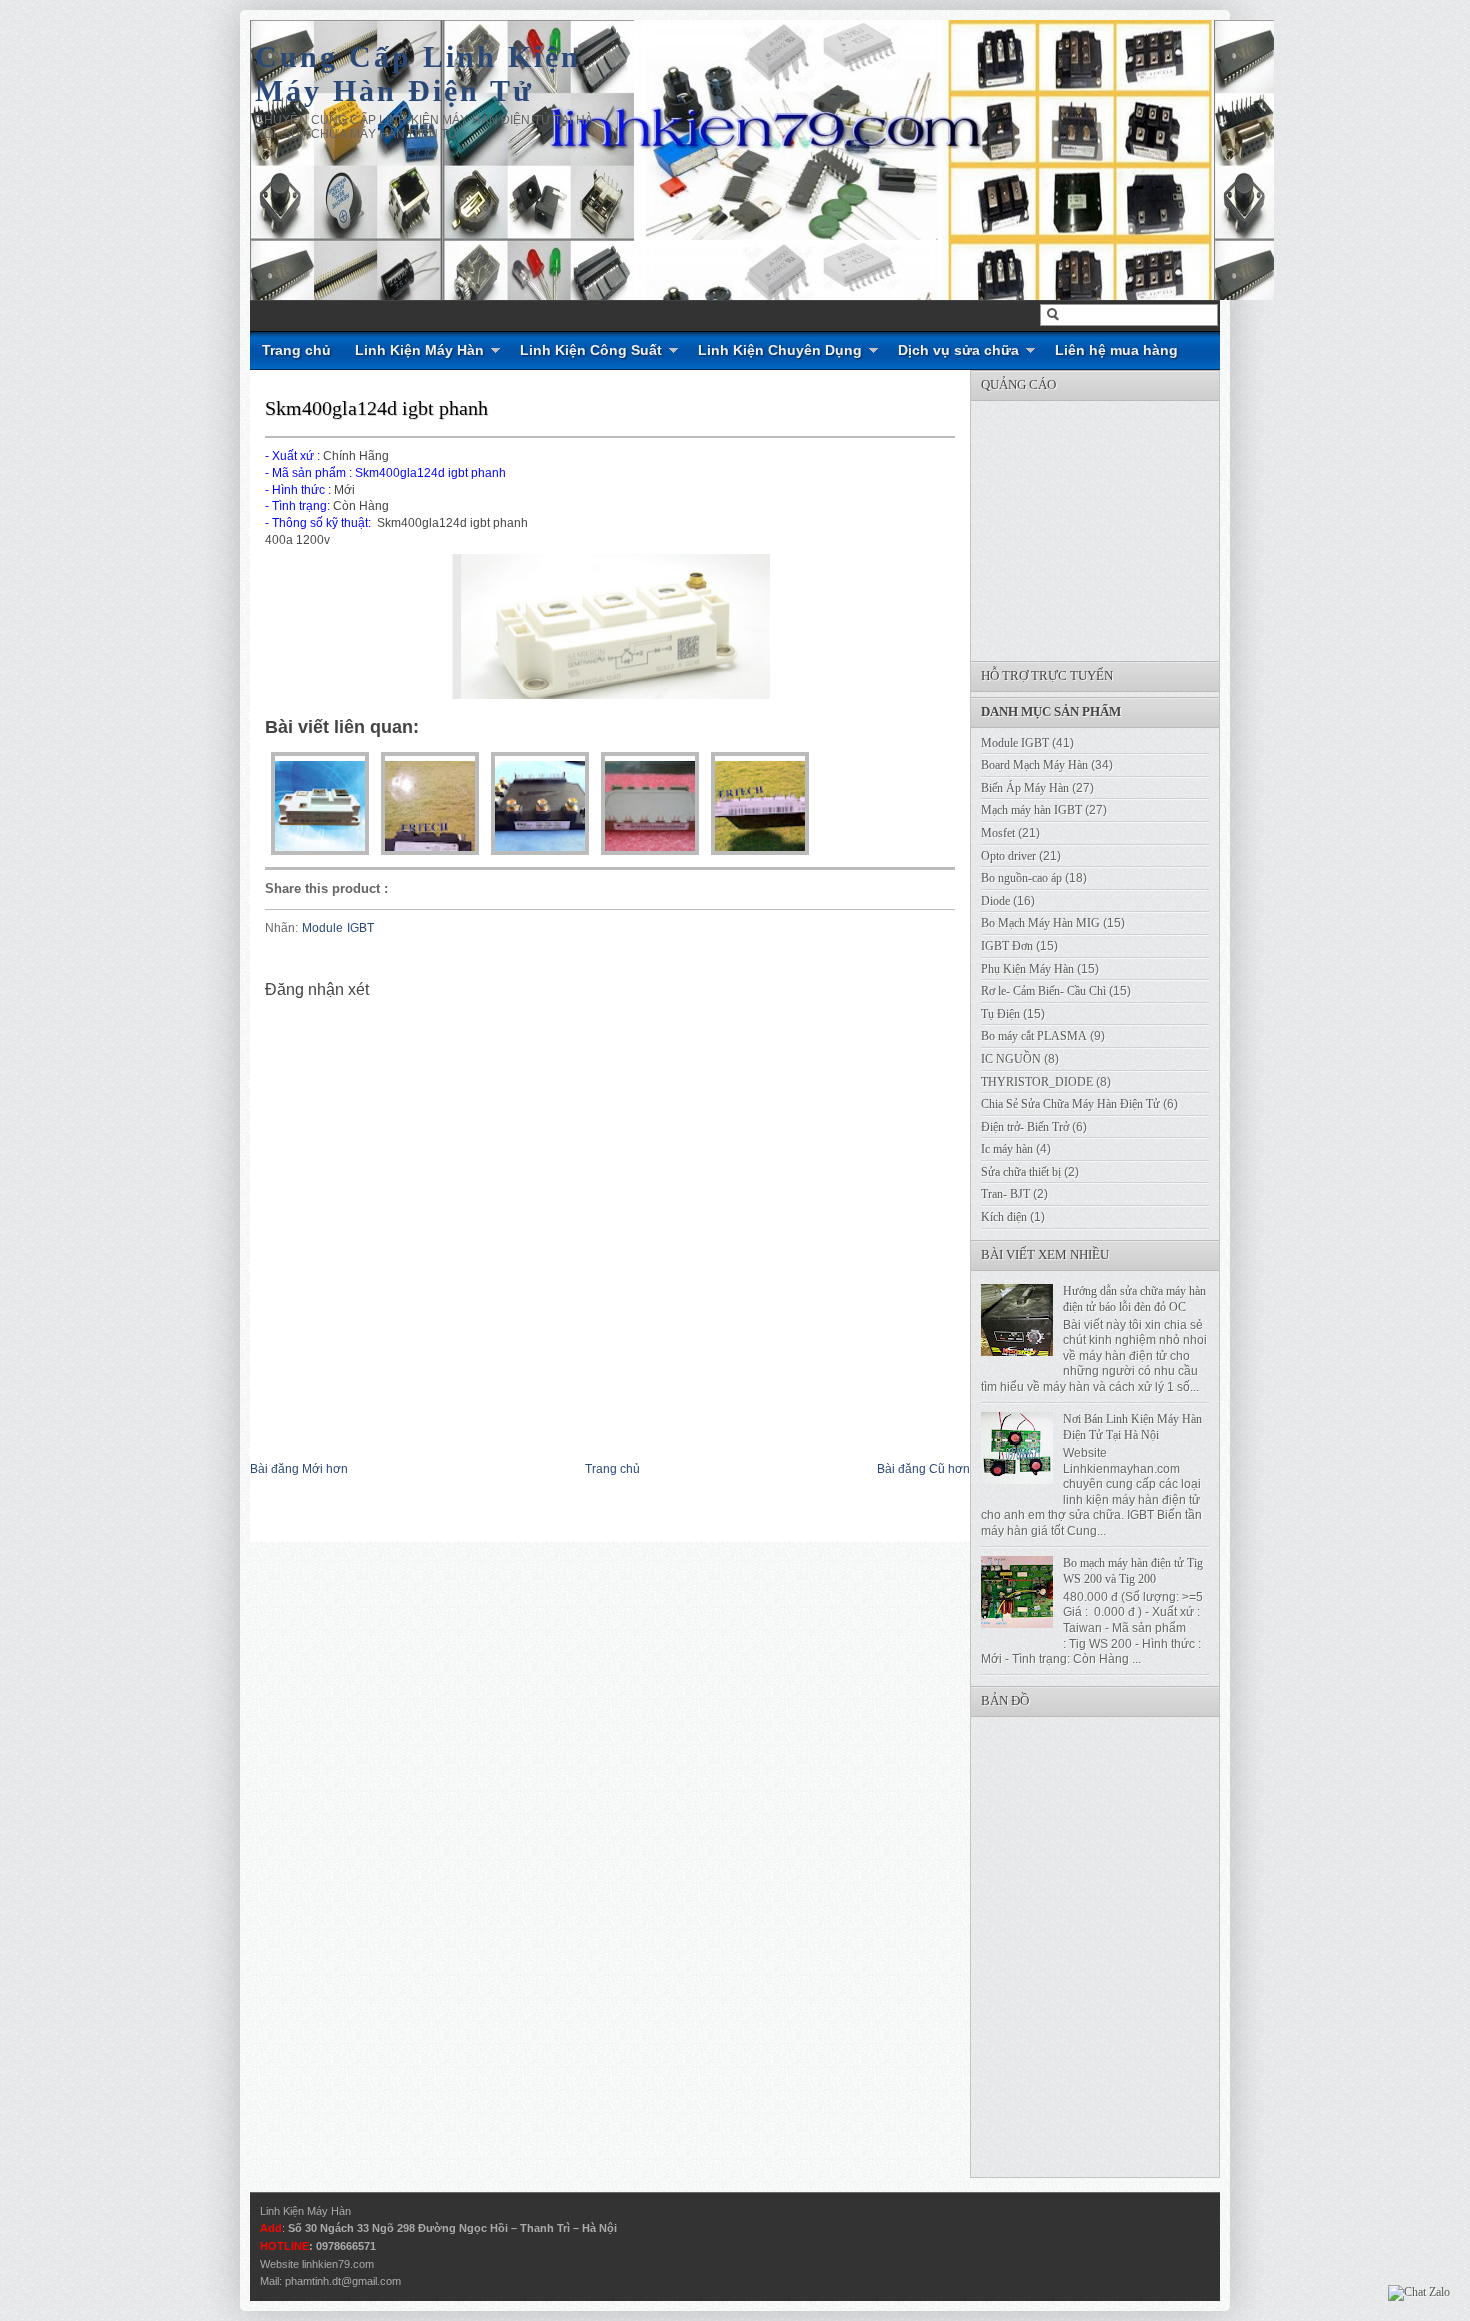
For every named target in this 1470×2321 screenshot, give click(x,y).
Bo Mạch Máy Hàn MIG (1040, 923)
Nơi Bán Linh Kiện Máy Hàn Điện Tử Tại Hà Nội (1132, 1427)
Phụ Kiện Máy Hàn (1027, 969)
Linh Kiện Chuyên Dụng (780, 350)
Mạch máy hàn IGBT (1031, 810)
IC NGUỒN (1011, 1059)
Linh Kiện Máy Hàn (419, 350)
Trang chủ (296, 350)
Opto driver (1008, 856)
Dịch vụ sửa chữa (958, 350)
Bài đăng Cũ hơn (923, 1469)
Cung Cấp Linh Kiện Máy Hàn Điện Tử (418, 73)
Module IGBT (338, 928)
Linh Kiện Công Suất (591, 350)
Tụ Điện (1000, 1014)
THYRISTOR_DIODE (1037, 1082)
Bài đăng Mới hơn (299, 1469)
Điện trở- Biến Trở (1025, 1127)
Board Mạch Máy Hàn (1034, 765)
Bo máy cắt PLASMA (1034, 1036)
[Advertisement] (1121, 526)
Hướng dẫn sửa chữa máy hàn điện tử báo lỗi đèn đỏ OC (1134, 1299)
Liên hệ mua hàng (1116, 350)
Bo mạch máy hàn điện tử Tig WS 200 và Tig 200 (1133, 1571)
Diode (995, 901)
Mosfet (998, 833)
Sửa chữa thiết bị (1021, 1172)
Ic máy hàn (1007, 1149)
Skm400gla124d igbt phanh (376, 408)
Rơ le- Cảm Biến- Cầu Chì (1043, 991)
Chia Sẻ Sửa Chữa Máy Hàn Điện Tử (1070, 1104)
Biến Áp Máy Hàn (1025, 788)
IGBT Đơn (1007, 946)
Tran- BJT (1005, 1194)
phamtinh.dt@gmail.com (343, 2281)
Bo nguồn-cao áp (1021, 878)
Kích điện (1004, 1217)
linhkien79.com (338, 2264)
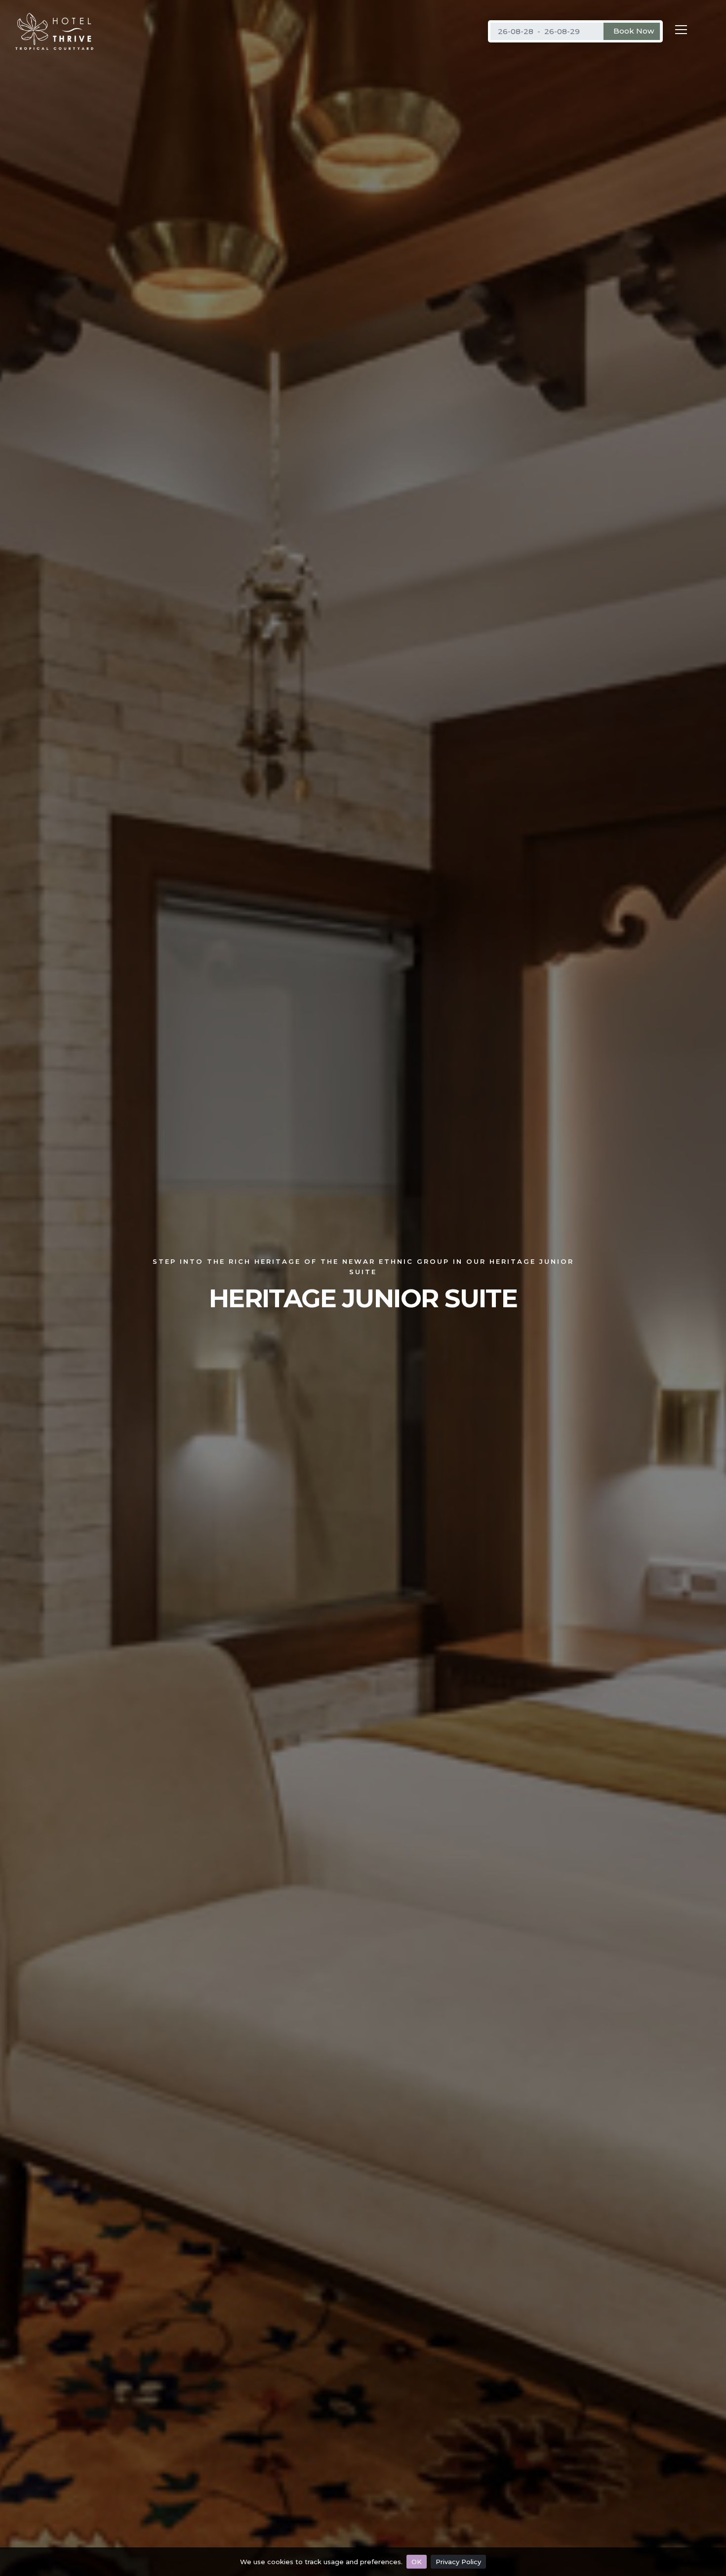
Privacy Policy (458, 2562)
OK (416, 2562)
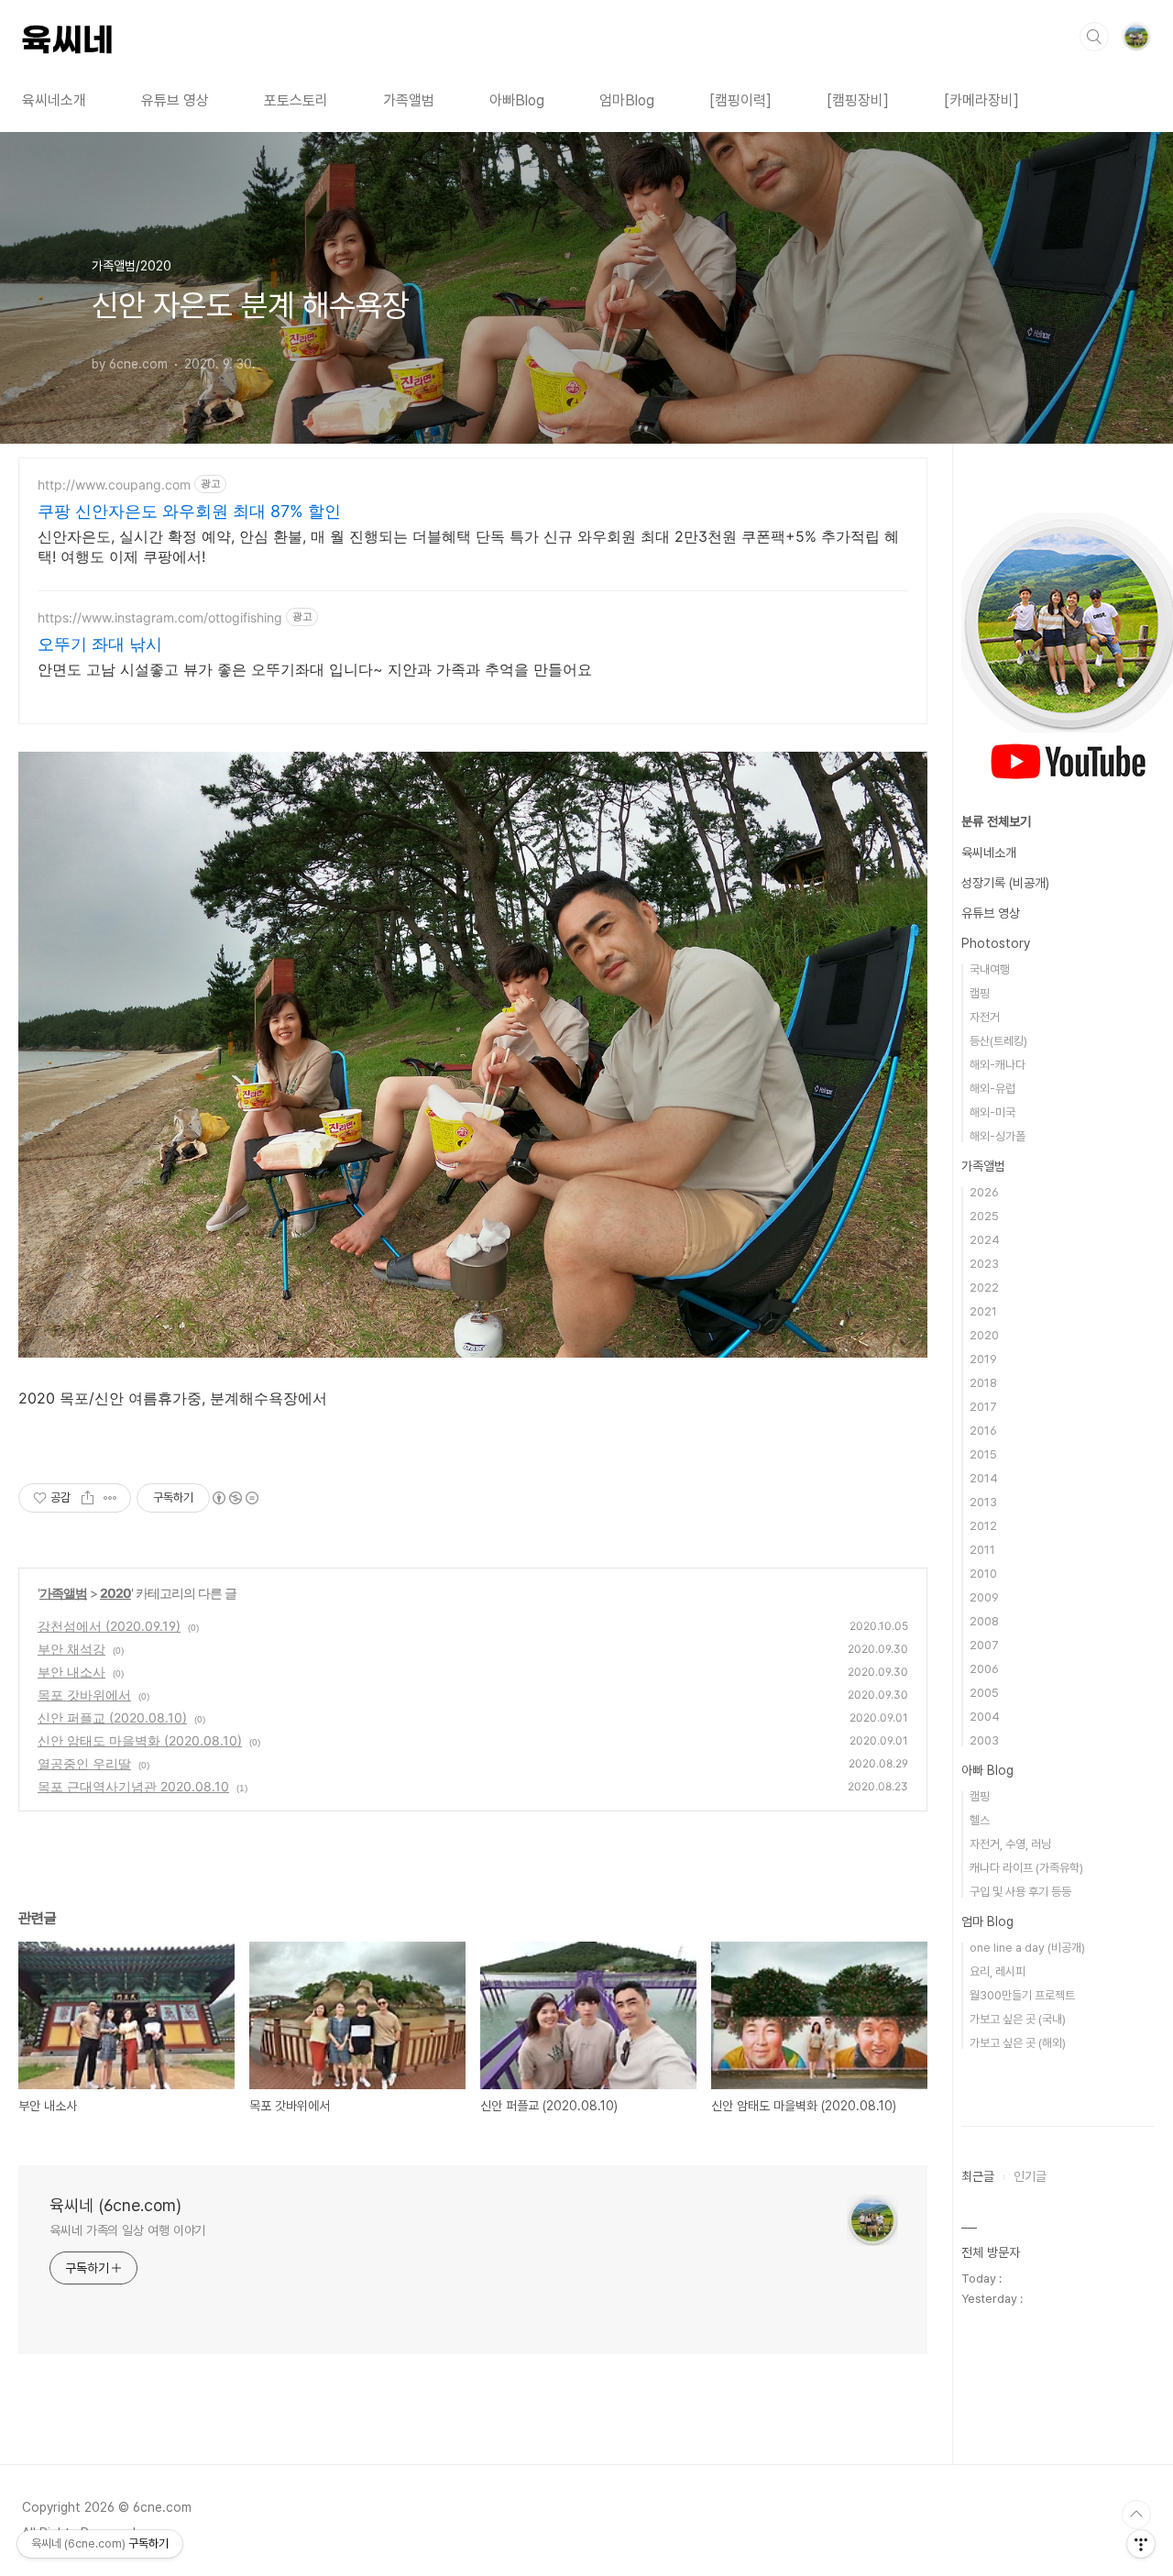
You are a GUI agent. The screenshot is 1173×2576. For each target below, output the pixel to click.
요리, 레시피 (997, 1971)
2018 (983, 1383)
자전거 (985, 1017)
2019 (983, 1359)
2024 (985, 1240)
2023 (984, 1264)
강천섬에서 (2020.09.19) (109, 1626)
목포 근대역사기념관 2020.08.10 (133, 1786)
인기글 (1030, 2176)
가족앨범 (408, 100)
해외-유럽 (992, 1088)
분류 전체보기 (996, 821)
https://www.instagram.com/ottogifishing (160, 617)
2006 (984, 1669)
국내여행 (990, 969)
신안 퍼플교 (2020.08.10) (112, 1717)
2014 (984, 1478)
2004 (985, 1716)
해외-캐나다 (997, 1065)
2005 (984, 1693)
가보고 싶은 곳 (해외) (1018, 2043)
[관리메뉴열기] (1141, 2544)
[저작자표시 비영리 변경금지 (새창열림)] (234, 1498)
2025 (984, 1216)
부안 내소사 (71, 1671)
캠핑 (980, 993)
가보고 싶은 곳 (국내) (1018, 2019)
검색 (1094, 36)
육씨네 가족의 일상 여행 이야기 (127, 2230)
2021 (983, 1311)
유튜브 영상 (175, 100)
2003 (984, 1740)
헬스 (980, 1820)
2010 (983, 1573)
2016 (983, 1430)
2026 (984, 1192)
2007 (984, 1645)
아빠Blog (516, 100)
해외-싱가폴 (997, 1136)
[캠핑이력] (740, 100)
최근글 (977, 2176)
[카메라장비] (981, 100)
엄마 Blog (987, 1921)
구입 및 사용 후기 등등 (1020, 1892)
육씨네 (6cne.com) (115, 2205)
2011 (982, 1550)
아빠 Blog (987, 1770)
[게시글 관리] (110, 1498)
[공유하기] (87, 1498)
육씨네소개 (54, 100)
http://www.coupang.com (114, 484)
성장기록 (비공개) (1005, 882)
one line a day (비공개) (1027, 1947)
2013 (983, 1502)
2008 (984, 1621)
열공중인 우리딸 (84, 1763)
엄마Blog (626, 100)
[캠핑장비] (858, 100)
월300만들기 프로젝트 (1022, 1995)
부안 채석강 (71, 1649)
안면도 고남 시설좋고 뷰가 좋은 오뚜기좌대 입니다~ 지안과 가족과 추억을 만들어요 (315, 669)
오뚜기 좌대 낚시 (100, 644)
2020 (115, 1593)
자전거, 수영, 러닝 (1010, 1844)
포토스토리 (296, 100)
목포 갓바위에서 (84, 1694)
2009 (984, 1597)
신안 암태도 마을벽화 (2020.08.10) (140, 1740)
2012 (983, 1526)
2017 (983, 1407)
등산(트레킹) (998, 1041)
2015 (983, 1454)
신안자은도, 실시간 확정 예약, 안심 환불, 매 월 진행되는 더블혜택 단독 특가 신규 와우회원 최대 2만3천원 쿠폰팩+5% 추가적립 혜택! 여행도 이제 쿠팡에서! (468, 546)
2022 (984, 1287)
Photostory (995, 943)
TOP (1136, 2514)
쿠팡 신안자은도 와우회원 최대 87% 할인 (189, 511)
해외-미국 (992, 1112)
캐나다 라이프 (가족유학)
******
In the material above, please count the lines that hold the word "target" and answer with only that number.

> Exercise output: 2